Sexed-Up Literary Classics

by Stephen J. Gertz

Amongst the rare book trade, rare book librarians and curators, and educators at large  a constant chorus bemoans the sad fact that today's younger generation is not being exposed to or reading the classics of literature from bygone eras.  Classics Illustrated, the usual, traditional entry-points, are too tame, alas, to provoke the interest of  modern teens.

Perhaps the approach of publishers and educators should be tweaked, taking into consideration the current cultural zeitgeist, 21st-century mores and manners, and adolescent endocrinology.   Coincidentally, a  curious and appropriate to the task body of work from the 1960s-early 1970s exists that can be instantly integrated into the high school and college syllabus to jump-start a renaissance of the great books of yesteryear, stimulate today's younger readers - and horrify their parents.

"Do you remember when you were amazed by the exploits in 'Around the World in Eighty Days,' one of the most enthralling of all adventure tales? Now Calga Publishers brings you the new and very adult version of the same tale. Everything is as close to the original as possible except that our adaptation has been written as it might have been originally if the author had the literary freedom of expression of today's mores and standards. In this version of the famous saga you will get a literary view of the sexual escapades the hero enjoyed on his famous trip around the world."
                                                                                                            
The Adult Sexual Version of Around the World in 80 Days.
[Los Angeles]: Calga Publishers 813, 1971.

Presenting:
The Adult Sexual Version of Around The World In Eighty Days. A Historical Classic Written As It Might Have Been If The Author Had Today's Literary Freedom.
Chapter One

In Which Phileas Fogg And Passepartout Accept Each   
Other, The One As Master, The Other As Servant. And
In Which The Wager Is Made.      

'All right, now let's see the size of your cock.'

Jean Passepartout, being interviewed by Phileas Fogg for the position of man servant, looked at his would-be employer with shock and surprise.

An opening line for the ages, and, notwithstanding issues of sexual harassment, the paramount consideration, of course, when hiring a valet, good help being so hard to find.

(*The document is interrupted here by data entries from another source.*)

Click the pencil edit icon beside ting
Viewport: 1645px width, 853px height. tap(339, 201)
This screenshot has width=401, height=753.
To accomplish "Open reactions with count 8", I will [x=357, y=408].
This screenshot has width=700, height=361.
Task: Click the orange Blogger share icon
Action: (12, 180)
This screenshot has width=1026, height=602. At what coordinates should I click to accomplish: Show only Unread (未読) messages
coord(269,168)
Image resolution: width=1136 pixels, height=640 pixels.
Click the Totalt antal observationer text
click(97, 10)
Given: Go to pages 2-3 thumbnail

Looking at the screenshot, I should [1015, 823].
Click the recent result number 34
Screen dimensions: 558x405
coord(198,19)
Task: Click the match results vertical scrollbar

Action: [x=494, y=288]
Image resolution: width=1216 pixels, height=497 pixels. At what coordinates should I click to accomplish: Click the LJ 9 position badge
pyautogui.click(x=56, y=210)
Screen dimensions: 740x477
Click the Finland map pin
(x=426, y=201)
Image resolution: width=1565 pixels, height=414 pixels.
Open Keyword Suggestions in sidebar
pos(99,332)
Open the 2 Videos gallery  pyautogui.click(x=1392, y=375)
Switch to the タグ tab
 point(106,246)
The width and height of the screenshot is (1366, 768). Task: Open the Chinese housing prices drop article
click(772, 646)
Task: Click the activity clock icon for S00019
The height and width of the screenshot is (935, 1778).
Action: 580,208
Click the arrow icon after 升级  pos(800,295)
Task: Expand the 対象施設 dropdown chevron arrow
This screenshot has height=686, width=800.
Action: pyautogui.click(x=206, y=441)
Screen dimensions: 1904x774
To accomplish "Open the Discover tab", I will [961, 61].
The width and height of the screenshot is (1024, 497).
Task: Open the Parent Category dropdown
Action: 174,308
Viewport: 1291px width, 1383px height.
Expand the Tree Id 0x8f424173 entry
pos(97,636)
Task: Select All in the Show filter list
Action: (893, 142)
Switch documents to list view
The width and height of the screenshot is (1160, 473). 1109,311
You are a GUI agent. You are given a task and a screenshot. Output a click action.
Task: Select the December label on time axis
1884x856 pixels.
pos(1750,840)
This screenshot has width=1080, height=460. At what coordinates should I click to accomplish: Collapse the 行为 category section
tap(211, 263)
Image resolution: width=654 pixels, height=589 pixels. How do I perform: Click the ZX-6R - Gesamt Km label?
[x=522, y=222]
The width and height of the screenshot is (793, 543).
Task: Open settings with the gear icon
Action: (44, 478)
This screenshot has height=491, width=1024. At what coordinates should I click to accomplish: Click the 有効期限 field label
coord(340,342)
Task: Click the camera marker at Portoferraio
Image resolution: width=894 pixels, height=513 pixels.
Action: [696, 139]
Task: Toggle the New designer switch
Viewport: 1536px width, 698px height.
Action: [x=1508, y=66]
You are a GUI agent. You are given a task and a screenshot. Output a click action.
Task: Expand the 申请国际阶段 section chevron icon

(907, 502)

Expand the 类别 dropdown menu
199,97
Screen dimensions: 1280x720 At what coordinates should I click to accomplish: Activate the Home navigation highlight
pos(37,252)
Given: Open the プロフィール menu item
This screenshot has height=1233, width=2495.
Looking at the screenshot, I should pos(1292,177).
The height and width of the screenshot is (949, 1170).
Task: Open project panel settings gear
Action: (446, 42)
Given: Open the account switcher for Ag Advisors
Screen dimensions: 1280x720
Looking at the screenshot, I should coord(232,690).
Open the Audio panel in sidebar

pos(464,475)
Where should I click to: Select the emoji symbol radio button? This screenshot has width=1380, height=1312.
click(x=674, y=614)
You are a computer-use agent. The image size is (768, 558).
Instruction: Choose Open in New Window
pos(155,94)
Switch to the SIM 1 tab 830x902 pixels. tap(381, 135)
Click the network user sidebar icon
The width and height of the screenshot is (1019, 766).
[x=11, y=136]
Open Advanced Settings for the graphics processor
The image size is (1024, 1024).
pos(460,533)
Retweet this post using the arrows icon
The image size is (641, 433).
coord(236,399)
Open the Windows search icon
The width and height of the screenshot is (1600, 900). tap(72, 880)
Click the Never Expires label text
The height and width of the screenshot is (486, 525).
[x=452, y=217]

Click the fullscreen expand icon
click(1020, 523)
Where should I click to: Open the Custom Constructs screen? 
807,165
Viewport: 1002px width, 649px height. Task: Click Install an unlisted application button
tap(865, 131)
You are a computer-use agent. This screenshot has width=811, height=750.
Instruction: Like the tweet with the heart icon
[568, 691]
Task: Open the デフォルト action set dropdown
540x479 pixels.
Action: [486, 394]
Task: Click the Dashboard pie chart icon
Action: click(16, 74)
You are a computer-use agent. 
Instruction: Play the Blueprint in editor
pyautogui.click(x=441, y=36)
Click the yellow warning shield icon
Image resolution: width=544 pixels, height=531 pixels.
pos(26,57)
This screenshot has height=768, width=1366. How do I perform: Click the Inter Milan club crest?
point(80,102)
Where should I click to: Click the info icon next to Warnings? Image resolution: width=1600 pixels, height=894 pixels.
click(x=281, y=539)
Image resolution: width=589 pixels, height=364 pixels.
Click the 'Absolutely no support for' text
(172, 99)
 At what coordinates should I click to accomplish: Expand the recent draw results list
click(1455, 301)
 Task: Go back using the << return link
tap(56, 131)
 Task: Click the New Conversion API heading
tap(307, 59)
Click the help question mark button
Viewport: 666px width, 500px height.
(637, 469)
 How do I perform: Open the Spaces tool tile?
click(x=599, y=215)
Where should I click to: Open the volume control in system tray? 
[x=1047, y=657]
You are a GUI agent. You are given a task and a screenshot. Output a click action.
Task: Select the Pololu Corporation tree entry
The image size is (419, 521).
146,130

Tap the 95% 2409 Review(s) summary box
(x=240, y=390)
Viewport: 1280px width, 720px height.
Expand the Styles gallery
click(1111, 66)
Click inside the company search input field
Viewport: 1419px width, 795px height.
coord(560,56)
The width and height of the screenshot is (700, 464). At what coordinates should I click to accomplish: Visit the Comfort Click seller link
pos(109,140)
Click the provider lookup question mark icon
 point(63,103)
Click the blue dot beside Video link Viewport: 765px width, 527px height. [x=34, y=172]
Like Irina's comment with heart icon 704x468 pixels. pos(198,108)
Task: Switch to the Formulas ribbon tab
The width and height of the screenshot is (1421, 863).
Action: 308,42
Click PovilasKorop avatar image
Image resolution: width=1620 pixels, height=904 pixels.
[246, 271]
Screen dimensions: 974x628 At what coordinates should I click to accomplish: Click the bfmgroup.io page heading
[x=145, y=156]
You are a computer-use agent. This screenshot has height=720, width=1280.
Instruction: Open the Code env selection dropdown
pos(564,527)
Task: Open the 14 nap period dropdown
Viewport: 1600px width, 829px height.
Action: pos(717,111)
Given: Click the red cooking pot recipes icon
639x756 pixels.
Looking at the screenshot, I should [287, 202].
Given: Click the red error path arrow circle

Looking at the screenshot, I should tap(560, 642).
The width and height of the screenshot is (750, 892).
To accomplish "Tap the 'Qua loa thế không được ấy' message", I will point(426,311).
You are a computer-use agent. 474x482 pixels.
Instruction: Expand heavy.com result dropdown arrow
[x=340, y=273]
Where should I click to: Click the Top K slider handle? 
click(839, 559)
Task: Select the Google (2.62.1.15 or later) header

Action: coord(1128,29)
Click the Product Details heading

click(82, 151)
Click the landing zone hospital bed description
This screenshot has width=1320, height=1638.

Speaking of which...

Poor Passepartout needs the gig so he meekly drops his drawers and, under Fogg's direction, manipulates himself to full  glory. Then Fogg pulls out a  ruler. "Nine and three-eighths inches...excellent dimensions."

Hired, reiterating Mae West's dictum, "A hard man is good to find."

And so the two embark on the journey, circumnavigating the world and investigating, for anthropological purposes only, mind you, the sexual behavior of the women in each country they visit, who, in the true spirit of international relations, throw themselves at Fogg, the irresistible. And Passepartout? Well, you never know when an extra cock'll come in handy for these inquiries and, Fogg being a graduate of the English public school system, when a little buggery is just the thing to pass idle moments in the caboose - or other conveyance.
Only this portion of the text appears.